Our evaluation includes state-of-the-art models such as GPT-4 as well as the latest releases, including Gemini and Claude (2024 versions). Although these models demonstrate remarkable performance improvements, they still inherit biases from their training data.
In this study, we aim to address two key research questions:
-
RQ1: To what extent do LLMs exhibit inequities across two major medical applications, i.e., CTM and MQA tasks?
-
RQ2: What techniques can be applied to mitigate inequities when applying LLMs in medical applications, and how effective are they in promoting health equity?
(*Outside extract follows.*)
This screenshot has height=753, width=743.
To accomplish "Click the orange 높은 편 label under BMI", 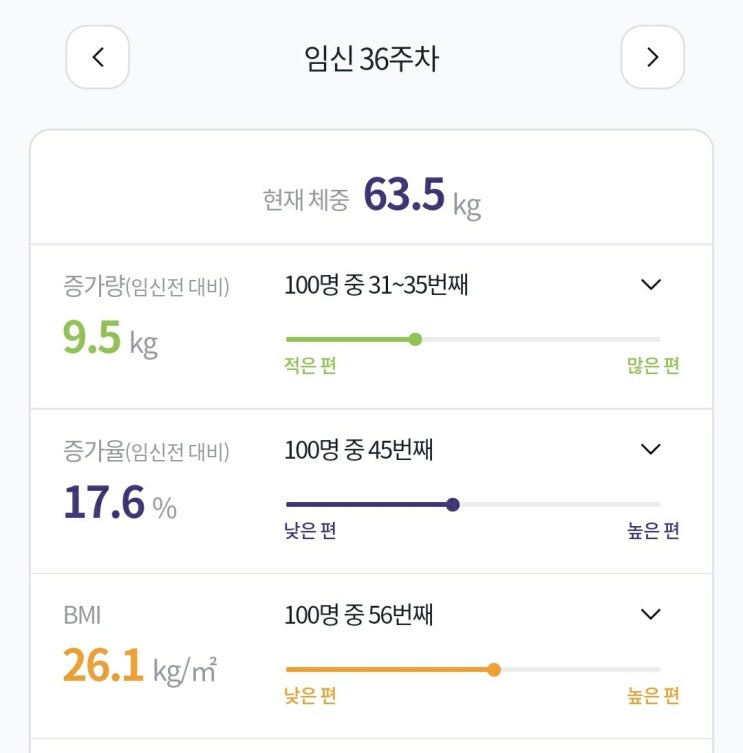I will point(653,695).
Understanding how inequities manifest across healthcare care tasks is essential to address these issues. Previous research has identified several sources of inequity, including inherent biases in training data, underrepresentation of certain groups, and algorithmic design flaws15,16,17. However, there remains a need for focused investigations into how these inequities affect specific healthcare tasks, such as CTM and MQA. This paper aims to fill that gap by identifying and mitigating inequities in these applications. Two examples are illustrated in Fig. 1.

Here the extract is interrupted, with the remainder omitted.